- **INPUT MATERIAL**:
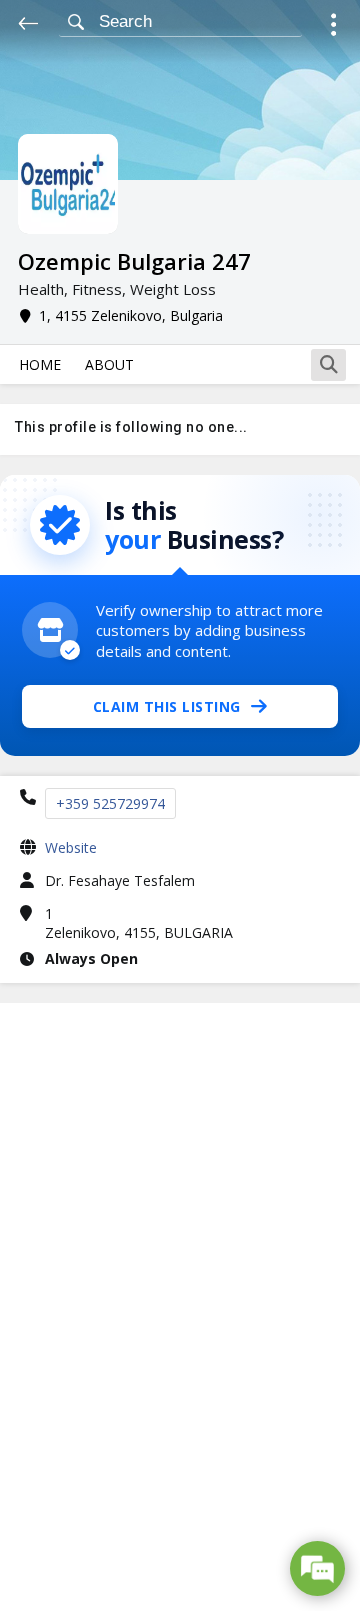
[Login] (333, 27)
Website (71, 847)
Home (40, 364)
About (109, 364)
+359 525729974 (110, 803)
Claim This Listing (167, 706)
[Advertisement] (180, 1307)
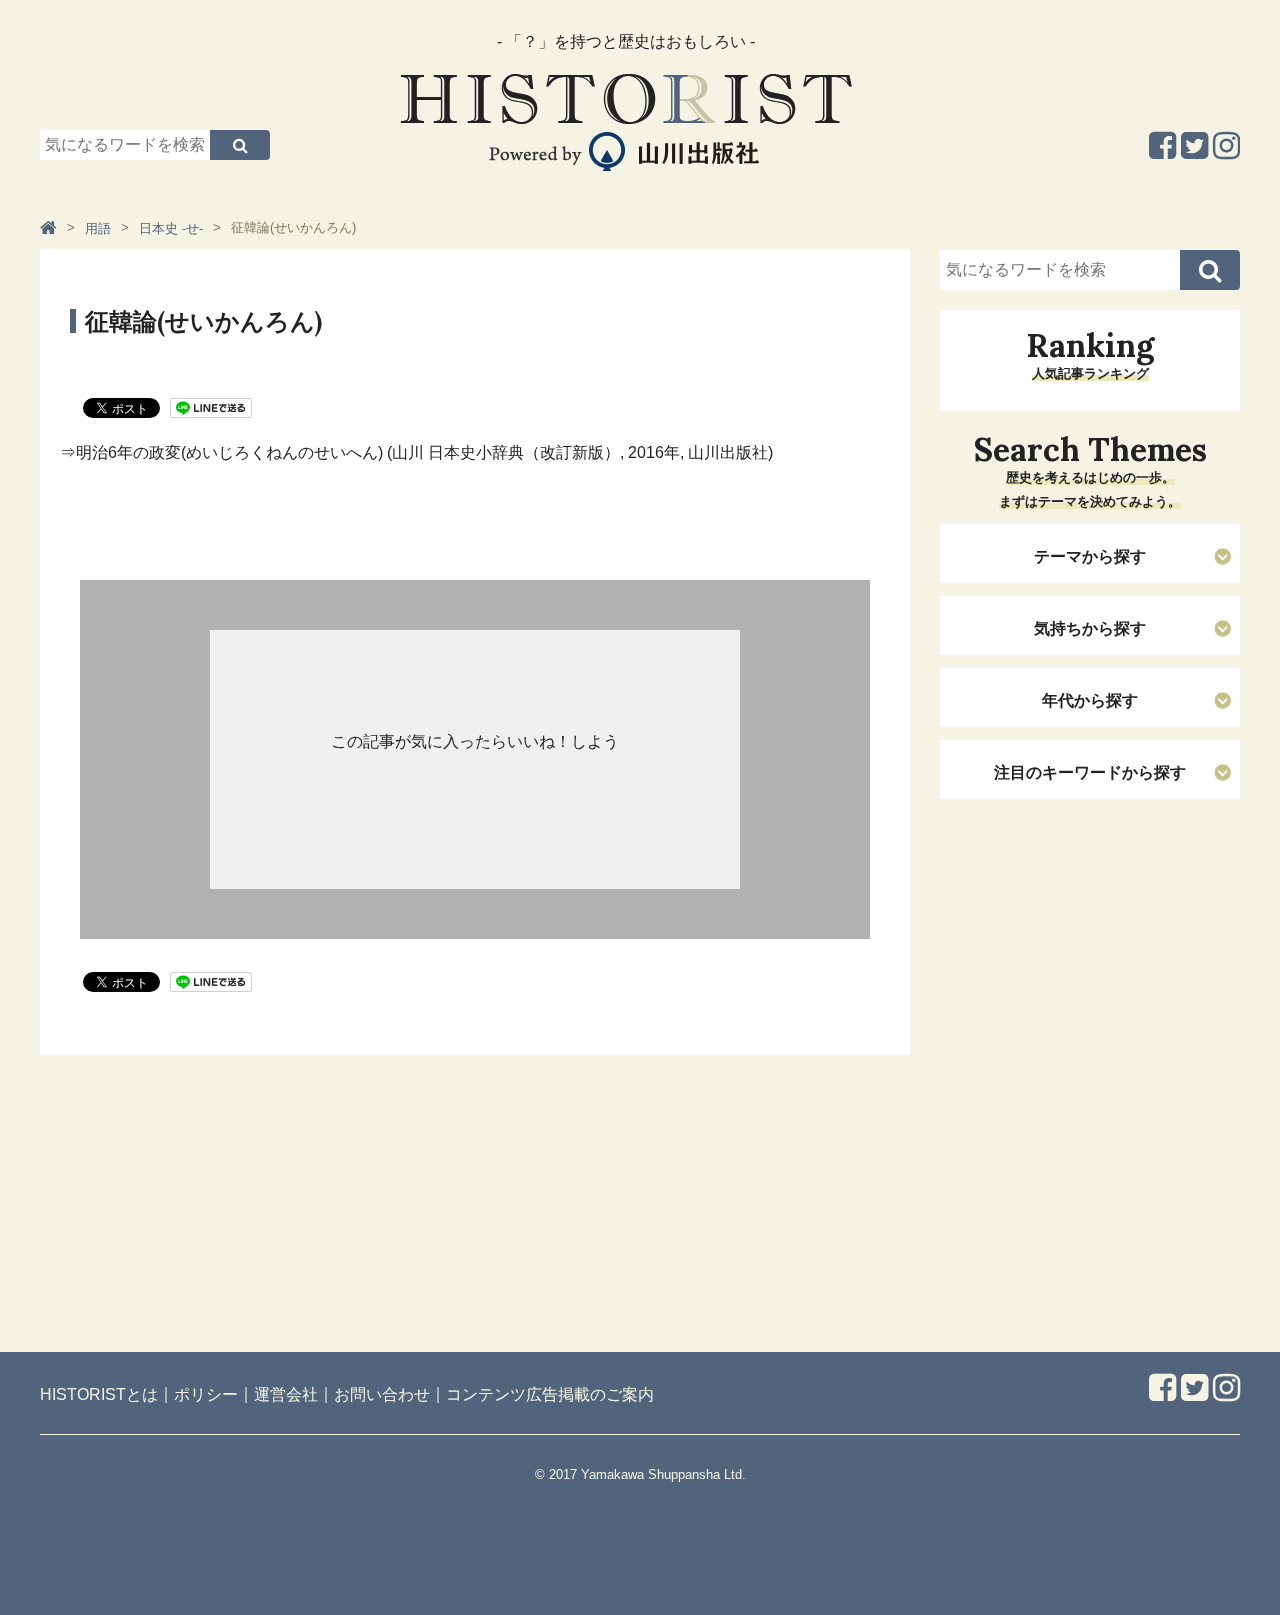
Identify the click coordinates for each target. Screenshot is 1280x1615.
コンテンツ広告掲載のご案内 (550, 1394)
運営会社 (286, 1394)
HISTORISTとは (99, 1394)
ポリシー (206, 1394)
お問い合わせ (382, 1394)
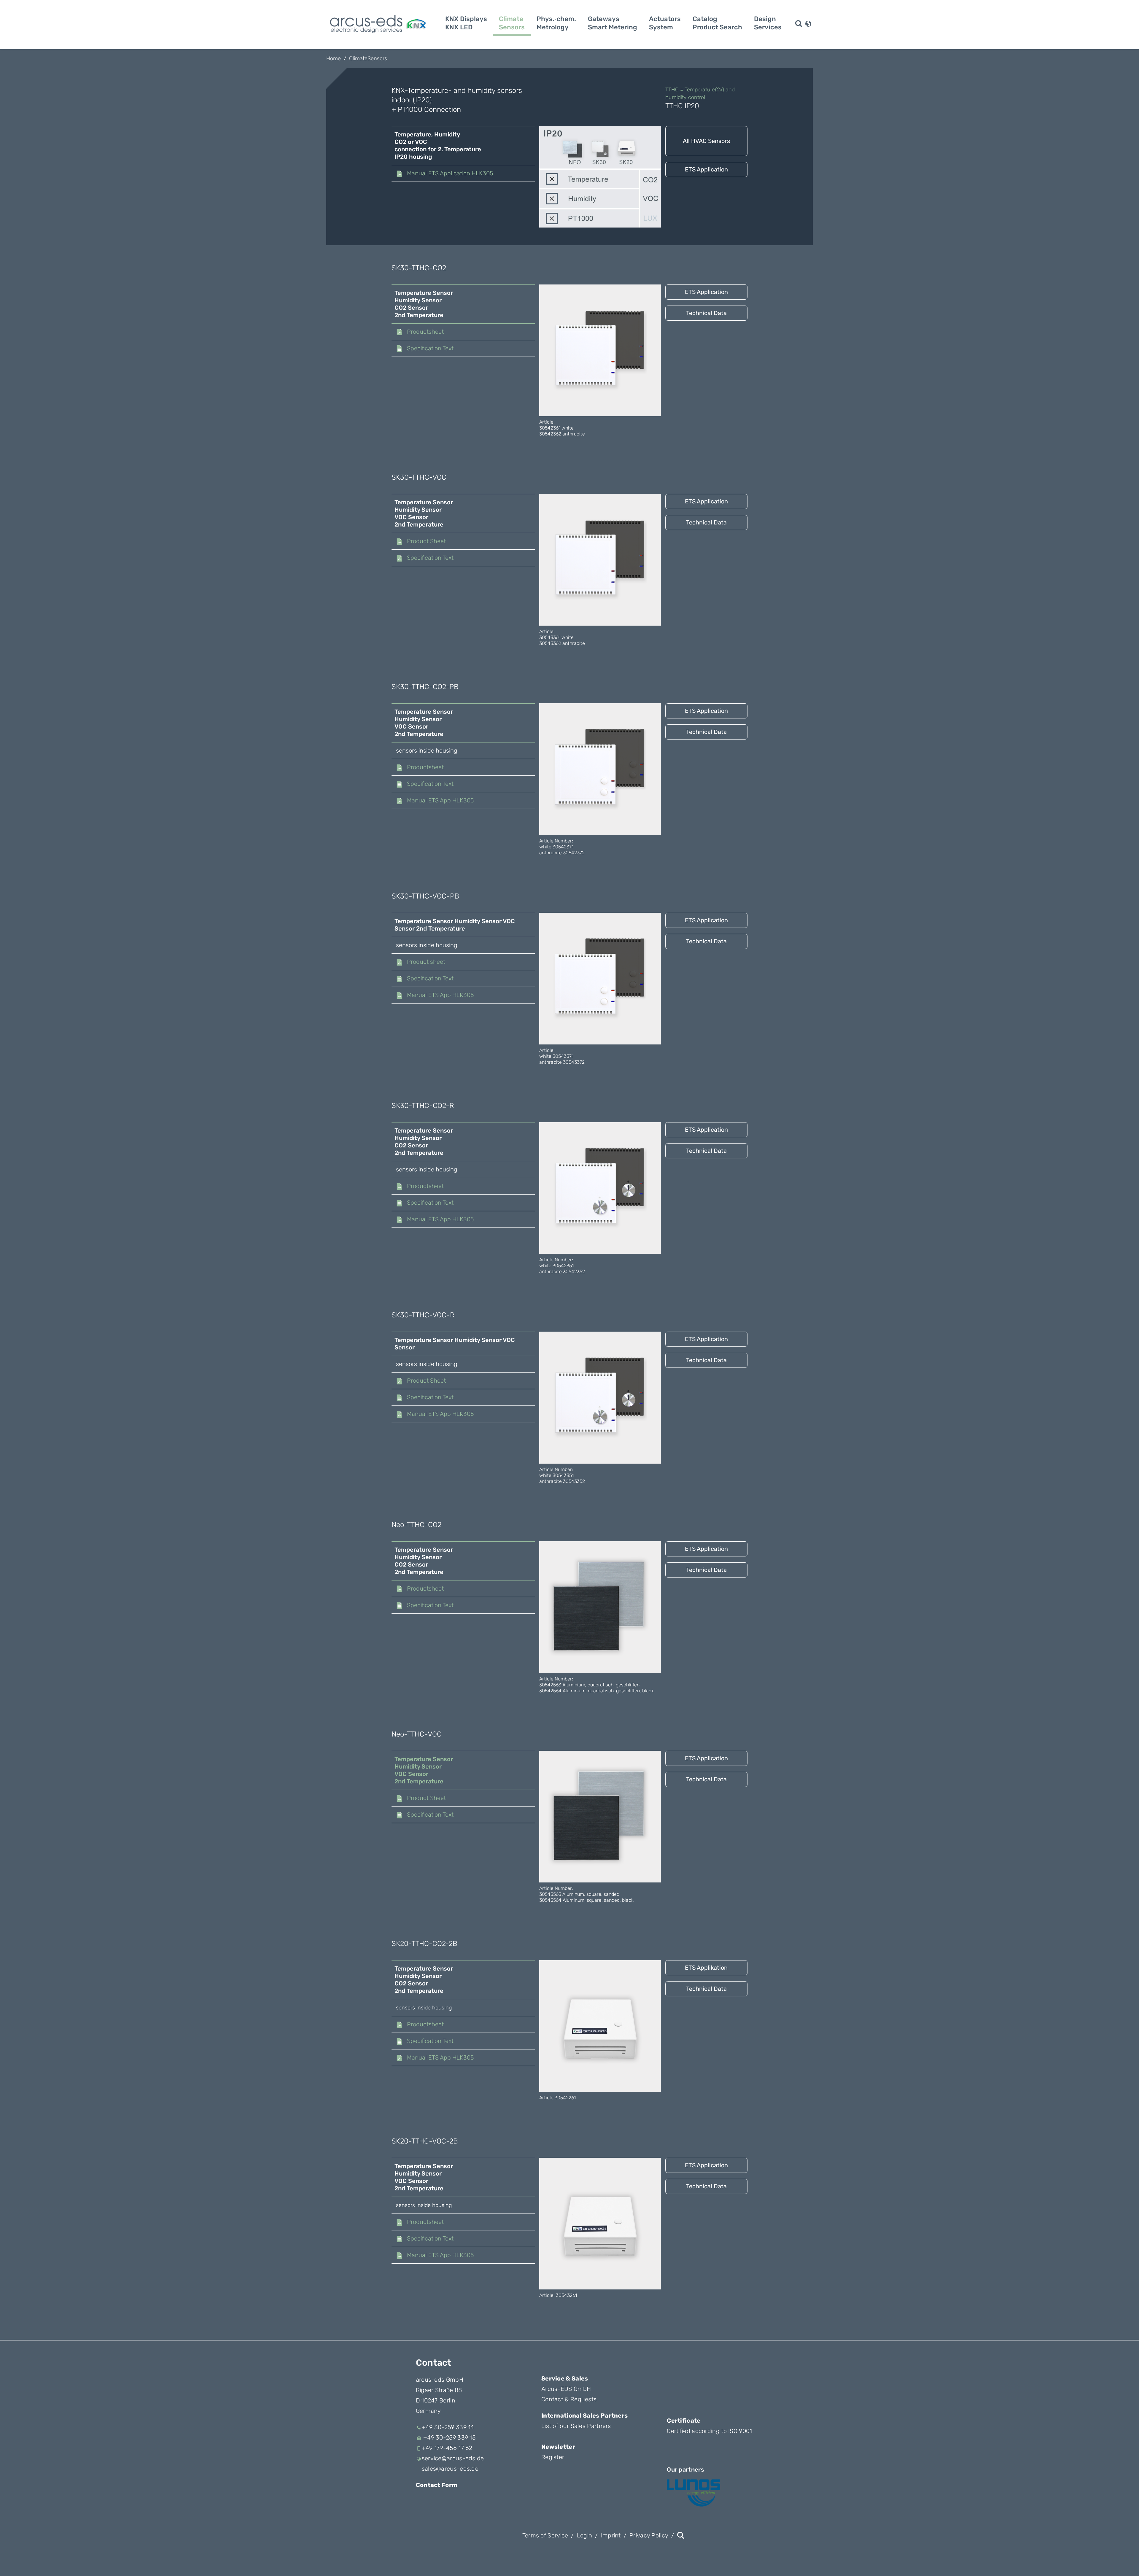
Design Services (768, 23)
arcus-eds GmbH (439, 2379)
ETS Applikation (706, 1967)
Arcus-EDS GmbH (566, 2388)
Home (333, 58)
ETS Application (706, 169)
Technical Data (706, 313)
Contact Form (436, 2484)
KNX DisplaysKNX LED (466, 23)
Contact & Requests (568, 2399)
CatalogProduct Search (717, 23)
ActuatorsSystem (665, 23)
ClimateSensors (512, 23)
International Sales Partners (584, 2415)
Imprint (611, 2535)
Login (584, 2535)
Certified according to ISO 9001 (709, 2431)
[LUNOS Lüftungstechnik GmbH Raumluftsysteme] (693, 2493)
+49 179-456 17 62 (447, 2447)
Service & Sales (564, 2378)
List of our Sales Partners (576, 2425)
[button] (808, 23)
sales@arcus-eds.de (450, 2468)
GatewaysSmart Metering (612, 23)
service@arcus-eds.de (453, 2458)
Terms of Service (545, 2535)
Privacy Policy (648, 2535)
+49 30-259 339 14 (448, 2427)
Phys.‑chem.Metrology (556, 23)
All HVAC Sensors (706, 140)
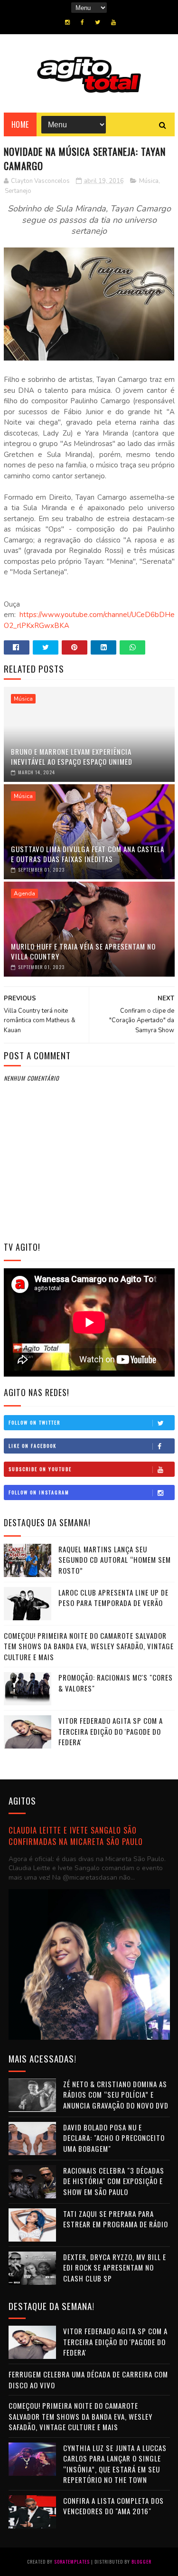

- **WHAT IS REQUIRED**: Leave every picture out, and transcribe the data above exactly as it reads.

- **ANSWER**:
[Login] (333, 27)
Website (71, 847)
Home (40, 364)
About (109, 364)
+359 525729974 (110, 803)
Claim This Listing (167, 706)
[Advertisement] (180, 1307)
Identify the click coordinates for each target. Screenshot is 1280x1615.
コンテンツ広告掲載のご案内 (550, 1394)
運営会社 (286, 1394)
HISTORISTとは (99, 1394)
ポリシー (206, 1394)
お問い合わせ (382, 1394)
Design Services (768, 23)
arcus-eds GmbH (439, 2379)
ETS Applikation (706, 1967)
Arcus-EDS GmbH (566, 2388)
Home (333, 58)
ETS Application (706, 169)
Technical Data (706, 313)
Contact Form (436, 2484)
KNX DisplaysKNX LED (466, 23)
Contact & Requests (568, 2399)
CatalogProduct Search (717, 23)
ActuatorsSystem (665, 23)
ClimateSensors (512, 23)
International Sales Partners (584, 2415)
Imprint (611, 2535)
Login (584, 2535)
Certified according to ISO 9001 (709, 2431)
[LUNOS Lüftungstechnik GmbH Raumluftsysteme] (693, 2493)
+49 179-456 17 62 (447, 2447)
Service & Sales (564, 2378)
List of our Sales Partners (576, 2425)
[button] (808, 23)
sales@arcus-eds.de (450, 2468)
GatewaysSmart Metering (612, 23)
service@arcus-eds.de (453, 2458)
Terms of Service (545, 2535)
Privacy Policy (648, 2535)
+49 30-259 339 14 (448, 2427)
Phys.‑chem.Metrology (556, 23)
All HVAC Sensors (706, 140)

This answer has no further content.